There are a million recipes on the internet for homemade fondant, and most consist of primarily melted marshmallows and powdered sugar. This one is no different, making it yet another recipe for "MMF" as bakers call it, marshmallow fondant. But the addition of a specific type of white chocolate and just a touch of butter makes this one, I think, the best MMF out there.

First off, let's talk about white chocolate.

White chocolate is not really chocolate because it doesn't have any...well...chocolate in it. But it does have cocoa butter, so at least there's something in there from the cacao pod.

To truly be considered white chocolate, it must contain this cocoa butter, along with a certain proportion of milk solids, milk fat, and sugar. Which is why most things considered white chocolate are not white chocolate at all. Notice the language on the packaging:

Mmmm, "white morsels." 

On the other side of things, you can get some really great authentic white chocolate from Callebaut and small-batch chocolatiers, but those I would save for, you know, just eating. 

My favorite white chocolate to work with in recipes is the Guittard Choc-au-Lait chips. They are the best tasting chips at their price point and they work as well in recipes as idiot-proof candy melts. Unlike other "white chocolates" at this price, Choc-au-Lait chips contain cocoa butter and are less sweet.
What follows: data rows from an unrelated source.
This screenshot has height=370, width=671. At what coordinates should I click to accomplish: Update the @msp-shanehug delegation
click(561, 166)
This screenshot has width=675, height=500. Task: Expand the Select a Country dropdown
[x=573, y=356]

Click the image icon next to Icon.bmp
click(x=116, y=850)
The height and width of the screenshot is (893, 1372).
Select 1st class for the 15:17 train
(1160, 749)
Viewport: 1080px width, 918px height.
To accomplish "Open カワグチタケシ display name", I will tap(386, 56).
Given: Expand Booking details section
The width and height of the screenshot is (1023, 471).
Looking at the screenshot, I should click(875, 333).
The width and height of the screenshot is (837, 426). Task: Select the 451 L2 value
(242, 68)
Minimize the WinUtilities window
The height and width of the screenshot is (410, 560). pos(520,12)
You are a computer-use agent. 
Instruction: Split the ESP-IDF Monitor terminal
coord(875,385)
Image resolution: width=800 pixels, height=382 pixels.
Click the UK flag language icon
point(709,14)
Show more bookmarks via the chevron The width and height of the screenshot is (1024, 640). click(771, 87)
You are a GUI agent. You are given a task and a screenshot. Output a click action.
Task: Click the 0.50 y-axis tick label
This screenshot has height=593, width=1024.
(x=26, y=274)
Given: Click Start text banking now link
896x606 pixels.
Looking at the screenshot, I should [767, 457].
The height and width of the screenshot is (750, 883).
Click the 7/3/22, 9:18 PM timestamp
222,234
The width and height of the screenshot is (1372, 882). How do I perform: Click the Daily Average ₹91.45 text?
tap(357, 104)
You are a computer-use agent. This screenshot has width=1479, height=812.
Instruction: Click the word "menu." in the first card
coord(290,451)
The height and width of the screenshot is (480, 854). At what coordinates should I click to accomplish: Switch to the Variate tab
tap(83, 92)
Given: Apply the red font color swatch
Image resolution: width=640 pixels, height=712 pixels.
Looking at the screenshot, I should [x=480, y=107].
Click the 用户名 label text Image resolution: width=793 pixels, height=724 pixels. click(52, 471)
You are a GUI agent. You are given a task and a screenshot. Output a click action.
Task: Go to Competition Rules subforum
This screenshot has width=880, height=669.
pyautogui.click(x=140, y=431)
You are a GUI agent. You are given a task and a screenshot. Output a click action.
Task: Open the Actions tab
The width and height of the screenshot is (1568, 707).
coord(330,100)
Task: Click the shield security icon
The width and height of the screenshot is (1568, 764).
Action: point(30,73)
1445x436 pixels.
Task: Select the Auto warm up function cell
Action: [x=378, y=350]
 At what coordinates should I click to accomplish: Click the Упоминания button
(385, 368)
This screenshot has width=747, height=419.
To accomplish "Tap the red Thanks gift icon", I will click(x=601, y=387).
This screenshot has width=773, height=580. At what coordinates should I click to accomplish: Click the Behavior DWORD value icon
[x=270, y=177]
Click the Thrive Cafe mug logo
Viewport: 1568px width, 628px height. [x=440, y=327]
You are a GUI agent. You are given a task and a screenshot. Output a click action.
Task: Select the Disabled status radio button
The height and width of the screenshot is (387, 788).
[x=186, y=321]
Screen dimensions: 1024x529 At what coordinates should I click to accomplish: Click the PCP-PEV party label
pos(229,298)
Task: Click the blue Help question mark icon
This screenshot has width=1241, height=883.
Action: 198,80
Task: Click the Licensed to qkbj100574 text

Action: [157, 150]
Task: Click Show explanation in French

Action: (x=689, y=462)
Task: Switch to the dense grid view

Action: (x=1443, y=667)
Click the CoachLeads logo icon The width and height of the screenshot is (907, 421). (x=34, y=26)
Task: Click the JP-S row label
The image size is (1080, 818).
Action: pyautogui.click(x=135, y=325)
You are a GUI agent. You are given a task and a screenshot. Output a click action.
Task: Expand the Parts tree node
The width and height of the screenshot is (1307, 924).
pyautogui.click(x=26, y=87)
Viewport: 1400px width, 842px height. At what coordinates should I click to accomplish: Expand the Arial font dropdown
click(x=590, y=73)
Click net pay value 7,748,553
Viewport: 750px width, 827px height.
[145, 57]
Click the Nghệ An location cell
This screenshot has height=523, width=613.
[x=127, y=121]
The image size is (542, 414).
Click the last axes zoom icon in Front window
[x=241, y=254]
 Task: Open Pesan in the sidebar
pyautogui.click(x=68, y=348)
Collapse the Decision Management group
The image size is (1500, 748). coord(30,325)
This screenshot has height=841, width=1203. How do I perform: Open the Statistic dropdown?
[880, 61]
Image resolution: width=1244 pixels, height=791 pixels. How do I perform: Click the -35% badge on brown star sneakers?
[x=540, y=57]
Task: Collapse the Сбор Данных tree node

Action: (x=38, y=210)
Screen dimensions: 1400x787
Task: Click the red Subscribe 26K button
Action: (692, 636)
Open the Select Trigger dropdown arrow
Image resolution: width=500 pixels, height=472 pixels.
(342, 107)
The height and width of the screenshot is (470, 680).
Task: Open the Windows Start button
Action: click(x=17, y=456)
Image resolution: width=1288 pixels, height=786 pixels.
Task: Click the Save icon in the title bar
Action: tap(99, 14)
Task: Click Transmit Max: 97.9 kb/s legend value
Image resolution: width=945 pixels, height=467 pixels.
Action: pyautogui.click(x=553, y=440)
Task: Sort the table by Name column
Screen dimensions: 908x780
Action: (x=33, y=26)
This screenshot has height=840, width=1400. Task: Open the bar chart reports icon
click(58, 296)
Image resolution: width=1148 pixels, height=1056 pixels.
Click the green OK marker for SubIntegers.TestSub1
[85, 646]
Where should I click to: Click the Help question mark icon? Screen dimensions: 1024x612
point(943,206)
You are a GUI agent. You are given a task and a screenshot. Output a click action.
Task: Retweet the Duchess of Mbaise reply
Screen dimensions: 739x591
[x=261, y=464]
I buy them in bulk.

I recently made a square cake with this fondant and it performed beautifully--no tearing at the corners, no sagging, no cracking. I kept the cake simple as a plain background for the pale pink gumpaste peony I spent days working on.

I have always been of the opinion that peonies look best in profile. Maybe because this shows off the cup-like petals better, for a more feathery, ruffled look. So I built up just one side of the flower and left the "back" somewhat flat so it would fit nicely against the side of this cake.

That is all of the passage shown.